**Exercise set:**
**a.** Return, word for word, the part of the text on solar heating of aerosol layers that opens with the words containing "This concept was" and closes with "Kuwait oil fires.".
**b.** Resume the text on solar heating of aerosol layers, continuing from its last sentence.

**Excerpted text:**
Absorption of shortwave solar radiation can potentially heat aerosol layers and create buoyancy that can result in the ascent of the aerosol layer over several kilometres altitude within 24–48 hours. Such heating is seasonally dependent with the summer pole region producing the largest lifting in solstice because aerosol layers are exposed to sunshine for close to 24 hours a day. The smaller the Angstrøm parameter, the larger the lifting potential. An important enhancement to lifting is the diffuse illumination of the base of the aerosol layer when it is located above highly reflective cloud layers. It is estimated that aerosol layers residing in the boundary layer with optical properties typical for biomass burning aerosols can reach the extra tropical tropopause within 3–4 day entirely due to diabatic heating as a result of solar shortwave absorption and cross-latitudinal transport. It is hypothesized that this mechanism can explain the presence and persistence of upper tropospheric/lower stratospheric aerosol layers.
 Seasonal injection of biomass burning aerosol into the atmosphere occurs in many regions of (sub)tropical vegetation. Biomass burning aerosols contain large quantities of black carbon and organic carbon. Their optical properties are different from inorganic aerosols because they have a comparatively low single scattering albedo and are mostly hydrophobic. This means that, contrary to their inorganic counterpart, they absorb solar radiation, and will be resistant to serve as cloud nuclei. It is common knowledge that aerosols alter the reflective properties of the atmospheric column, so that the radiative balance is changed. Less attention has been given to the question of what happens to the aerosol layer itself when it is heated. Radiative heating is a diabatic process that alters the buoyancy of the layer resulting in a potential vertical displacement. So, aerosol layers, once they drift away from their locus of origin, potentially ascend/descend towards different levels of the troposphere. If the time scale of vertical displacement is shorter than the residence time of aerosols in the atmosphere, this is a powerful mechanism to distribute aerosol layers throughout the depth of the troposphere.
 This concept was first discussed in the Nuclear Winter literature in the 1980's [Malone et al., 1986; Kao et al., 1990], but as Nuclear Winters failed to materialize it was never verified by atmospheric data. Evidence of the lifting of aerosol layers by solar heating in real atmospheric conditions was presented by Radke et al.  and Herring and Hobbs  in relation to the burning of aviation fuel and the Kuwait oil fires.

**Given entries:**
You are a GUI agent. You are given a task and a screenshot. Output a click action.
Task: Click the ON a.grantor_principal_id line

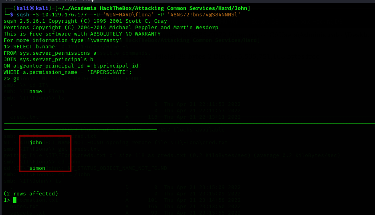point(71,66)
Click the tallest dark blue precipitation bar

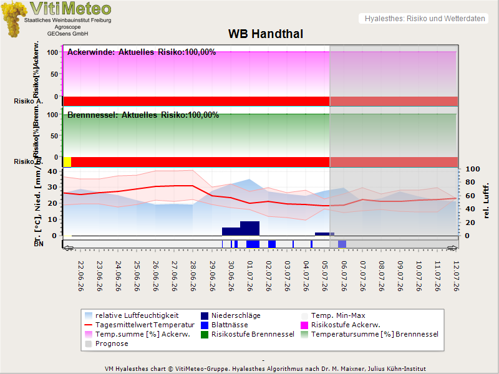[x=250, y=228]
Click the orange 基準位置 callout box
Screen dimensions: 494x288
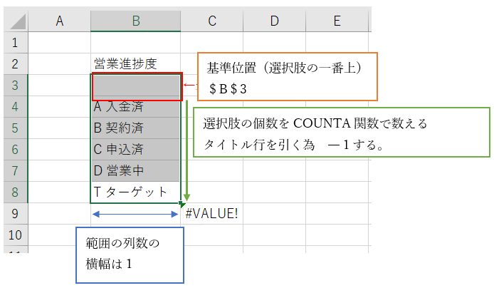coord(286,77)
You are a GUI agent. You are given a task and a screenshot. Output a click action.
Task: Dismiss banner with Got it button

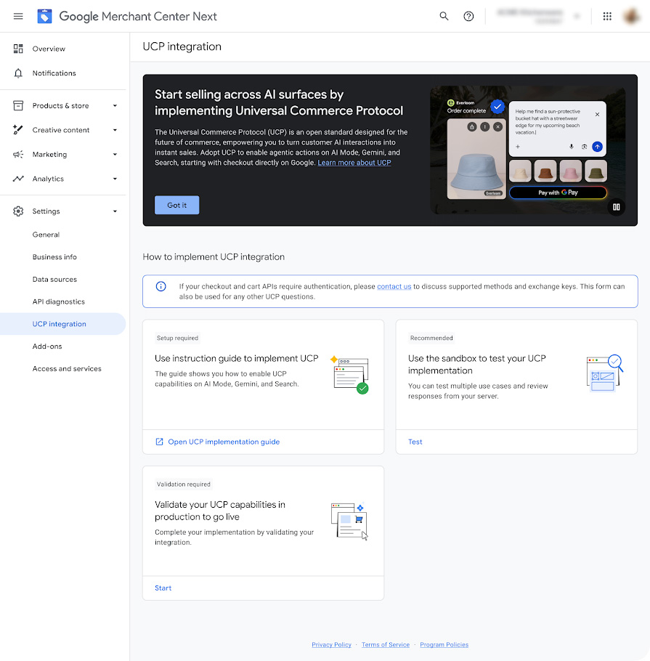[x=176, y=206]
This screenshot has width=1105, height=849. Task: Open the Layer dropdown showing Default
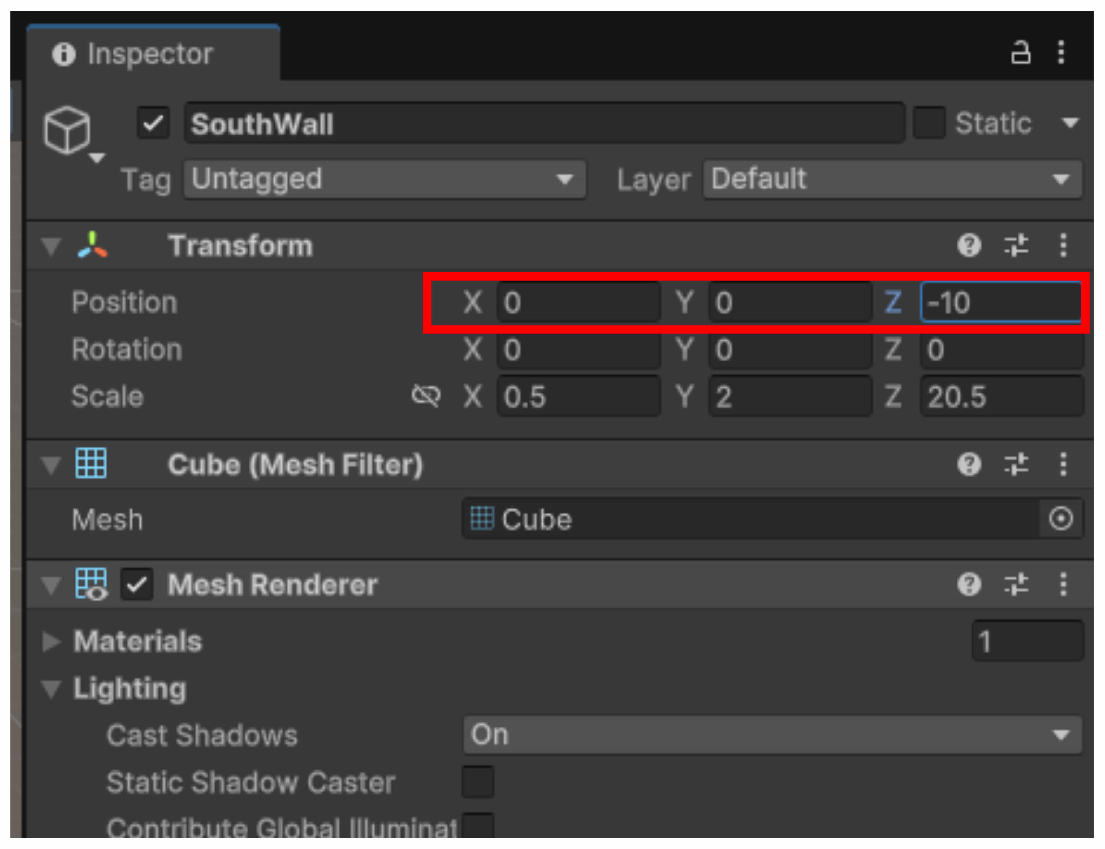point(892,179)
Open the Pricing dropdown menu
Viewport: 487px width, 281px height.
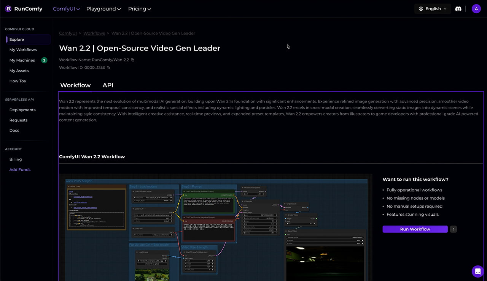(x=139, y=9)
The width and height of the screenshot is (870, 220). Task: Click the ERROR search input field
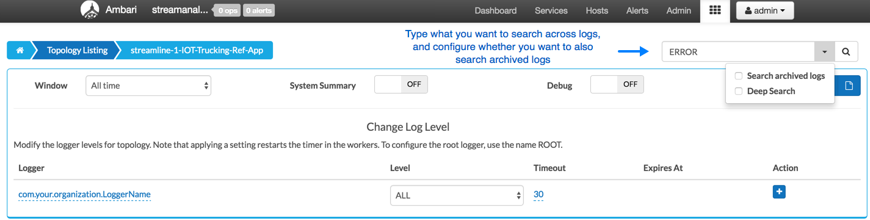pos(738,52)
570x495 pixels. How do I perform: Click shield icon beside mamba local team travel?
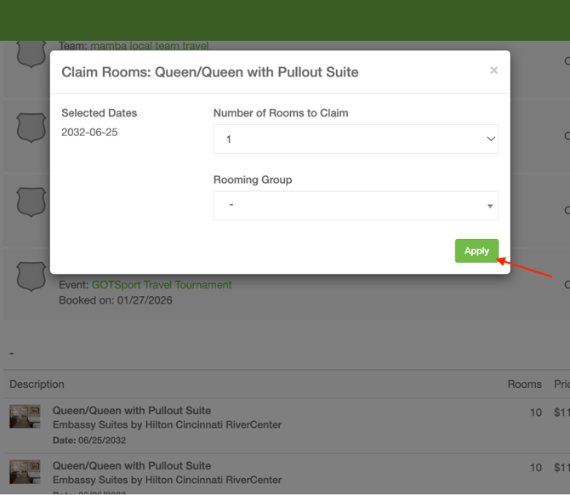[x=31, y=53]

**Responses for each task:**
**a.**
This concept was first discussed in the Nuclear Winter literature in the 1980's [Malone et al., 1986; Kao et al., 1990], but as Nuclear Winters failed to materialize it was never verified by atmospheric data. Evidence of the lifting of aerosol layers by solar heating in real atmospheric conditions was presented by Radke et al.  and Herring and Hobbs  in relation to the burning of aviation fuel and the Kuwait oil fires.

**b.**
 Although there is now enough evidence of injection of biomass burning aerosol into the lower stratosphere [Fromm et al., 2000] it has been suggested that such excursions are the result of pyro - convection [Fromm et al., 2005]. While this is a plausible mechanism for deep vertical transport of aerosols, it is unlikely that every biomass burning plume can instantaneously overcome the typical 60 to 80 K buoyancy jump between the surface and stratosphere. Deep convection is patchy, and dependent upon the thermodynamic stability of the atmosphere. Conditions favourable for biomass burning events (dry, hot, high pressure systems) are often unfavourable for the onset of deep convection so that the injected aerosol layers cannot reach altitudes higher than 4–5 km, i.e., the top of the dry boundary layer under hot conditions. So, additional alternative physical mechanisms should be put forward to explain stratospheric aerosol layers.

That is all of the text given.